Average length of a cycle in a n-permutation

Question

What is the average length of a cycle in a permutation of $\{1,2,3,\dots ,n\}$?

Answer 1

HINT: The expected number of $k$-cycles in a random permutation of $[n]$ is $\frac1k$. Thus, the expected number of cycles in a random permutation of $[n]$ is $\sum_{k=1}^n\frac1k=H_n$, the $n$-th harmonic number.

• How many cycles are there altogether in all permutations of $[n]$?
• What is the total length of all of these cycles?
• What is their mean length?

Answer 2

By way of enrichment here is an alternate formulation using combinatorial classes as defined by Flajolet and Sedgewick. The class of permutations with cycle length marked is

$$\def\textsc#1{\dosc#1\csod} \def\dosc#1#2\csod{{\rm #1{\small #2}}} \textsc{SET}(\mathcal{U}\times\textsc{CYC}_{=1}(\mathcal{Z}) + \mathcal{U}^2\times\textsc{CYC}_{=2}(\mathcal{Z}) + \mathcal{U}^3\times\textsc{CYC}_{=3}(\mathcal{Z}) + \mathcal{U}^4\times\textsc{CYC}_{=4}(\mathcal{Z}) + \cdots).$$

This gives the generating function $$G(z, u) = \exp\left(uz + u^2\frac{z^2}{2} + u^3\frac{z^3}{3} + u^4\frac{z^4}{4} + u^5\frac{z^5}{5} + \cdots\right)$$ which is $$G(z, u) = \exp\left(\log\frac{1}{1-uz}\right) = \frac{1}{1-uz}.$$

As this is an EGF to get the OGF of the total cycle length in all permutations we must compute $$\left.\frac{\partial}{\partial u} G(z, u)\right|_{u=1}.$$

This is $$\left. (-1) \times \frac{1}{(1-uz)^{2}} \times (-z)\right|_{u=1} = \frac{z}{(1-z)^{2}}.$$

This yields $$n! [z^n] \frac{z}{(1-z)^{2}} = n! \times n.$$

This could have been obtained trivially by noting that the cycle lengths in each permutation sum to $n$ and there are $n!$ permutations.

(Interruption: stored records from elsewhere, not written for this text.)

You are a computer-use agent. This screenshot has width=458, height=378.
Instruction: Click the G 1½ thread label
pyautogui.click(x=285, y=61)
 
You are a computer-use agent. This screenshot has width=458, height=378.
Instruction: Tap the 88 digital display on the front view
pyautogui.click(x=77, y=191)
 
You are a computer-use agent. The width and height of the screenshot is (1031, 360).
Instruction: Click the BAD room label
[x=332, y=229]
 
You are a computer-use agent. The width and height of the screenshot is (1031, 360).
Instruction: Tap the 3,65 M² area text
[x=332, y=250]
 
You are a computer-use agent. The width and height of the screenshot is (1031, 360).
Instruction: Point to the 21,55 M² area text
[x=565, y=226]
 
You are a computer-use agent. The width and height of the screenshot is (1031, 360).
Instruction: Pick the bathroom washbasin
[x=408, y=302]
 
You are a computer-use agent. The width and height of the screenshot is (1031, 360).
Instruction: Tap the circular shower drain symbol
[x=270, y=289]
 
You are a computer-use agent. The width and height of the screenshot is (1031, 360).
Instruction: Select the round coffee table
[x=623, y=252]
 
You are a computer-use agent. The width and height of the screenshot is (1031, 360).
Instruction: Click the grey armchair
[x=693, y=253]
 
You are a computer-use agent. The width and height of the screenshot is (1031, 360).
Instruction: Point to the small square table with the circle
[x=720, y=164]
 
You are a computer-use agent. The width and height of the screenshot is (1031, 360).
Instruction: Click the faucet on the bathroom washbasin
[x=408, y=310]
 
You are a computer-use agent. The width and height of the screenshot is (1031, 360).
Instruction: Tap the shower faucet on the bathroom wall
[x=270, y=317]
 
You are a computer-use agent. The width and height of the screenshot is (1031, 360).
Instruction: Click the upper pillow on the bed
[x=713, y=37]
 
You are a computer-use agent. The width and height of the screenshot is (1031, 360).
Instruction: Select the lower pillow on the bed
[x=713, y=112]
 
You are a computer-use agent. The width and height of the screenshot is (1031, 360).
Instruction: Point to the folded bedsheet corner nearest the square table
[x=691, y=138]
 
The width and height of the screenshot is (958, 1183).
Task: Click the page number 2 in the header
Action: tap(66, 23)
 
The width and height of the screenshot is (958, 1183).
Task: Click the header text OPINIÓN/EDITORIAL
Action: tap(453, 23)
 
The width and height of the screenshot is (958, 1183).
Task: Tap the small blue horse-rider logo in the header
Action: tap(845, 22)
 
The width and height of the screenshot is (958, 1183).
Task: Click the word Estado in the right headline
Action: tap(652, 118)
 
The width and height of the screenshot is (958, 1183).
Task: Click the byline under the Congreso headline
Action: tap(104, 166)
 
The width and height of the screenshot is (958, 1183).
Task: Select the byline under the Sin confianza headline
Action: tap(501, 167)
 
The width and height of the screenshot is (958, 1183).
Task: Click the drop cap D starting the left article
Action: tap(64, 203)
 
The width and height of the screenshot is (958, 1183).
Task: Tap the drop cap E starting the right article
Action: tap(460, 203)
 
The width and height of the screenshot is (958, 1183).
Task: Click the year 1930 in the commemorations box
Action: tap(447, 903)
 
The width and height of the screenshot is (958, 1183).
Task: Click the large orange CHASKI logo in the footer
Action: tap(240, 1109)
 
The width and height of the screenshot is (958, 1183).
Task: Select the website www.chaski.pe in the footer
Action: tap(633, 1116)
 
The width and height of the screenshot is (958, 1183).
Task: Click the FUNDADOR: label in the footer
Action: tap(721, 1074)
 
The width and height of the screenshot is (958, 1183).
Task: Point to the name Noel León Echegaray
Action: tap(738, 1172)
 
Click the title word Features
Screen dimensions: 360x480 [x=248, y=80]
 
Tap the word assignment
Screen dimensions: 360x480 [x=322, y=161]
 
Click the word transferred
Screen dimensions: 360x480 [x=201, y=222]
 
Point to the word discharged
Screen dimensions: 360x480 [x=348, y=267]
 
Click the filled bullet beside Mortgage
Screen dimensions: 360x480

On the other hand the class of permutations with cycle count marked is

$$\textsc{SET}(\mathcal{U}\times\textsc{CYC}_{=1}(\mathcal{Z}) + \mathcal{U}\times\textsc{CYC}_{=2}(\mathcal{Z}) + \mathcal{U}\times\textsc{CYC}_{=3}(\mathcal{Z}) + \mathcal{U}\times\textsc{CYC}_{=4}(\mathcal{Z}) + \cdots)$$

This gives the generating function $$G(z, u) = \exp\left(uz + u\frac{z^2}{2} + u\frac{z^3}{3} + u\frac{z^4}{4} + u\frac{z^5}{5} + \cdots\right)$$ which is

$$G(z, u) = \exp\left(u\log\frac{1}{1-z}\right).$$

Proceding as before to get the total number of cycles we obtain $$\left. \exp\left(u\log\frac{1}{1-z}\right) \log\frac{1}{1-z} \right|_{u=1} = \frac{1}{1-z} \log\frac{1}{1-z}.$$

This gives $$n! [z^n] \frac{1}{1-z} \log\frac{1}{1-z} = n! H_n.$$

It follows that the average is $$\frac{n}{H_n} \sim \frac{n}{\log n}.$$

The following Maple program shows how to compute this statistic using the cycle index $Z(S_n)$ of the symmetric group.

pet_cycleind_symm :=
proc(n)
option remember;
if n=0 then return 1; fi;

expand(1/n*add(a[l]*pet_cycleind_symm(n-l), l=1..n));

end;
v :=
proc(n)
    option remember;
    local part, src, idx, totcyc;
totcyc := 0; 

if n=1 then
    idx := [a[1]];
else
    idx := pet_cycleind_symm(n);
fi;

for part in idx do
    totcyc := totcyc + 
    lcoeff(part)*degree(part);
od;

n/totcyc;

end;

We get the sequence $$1,4/3,{\frac {18}{11}},{\frac {48}{25}},{\frac {300}{137}}, {\frac {120}{49}},{\frac {980}{363}},{\frac {2240}{761}},\ldots$$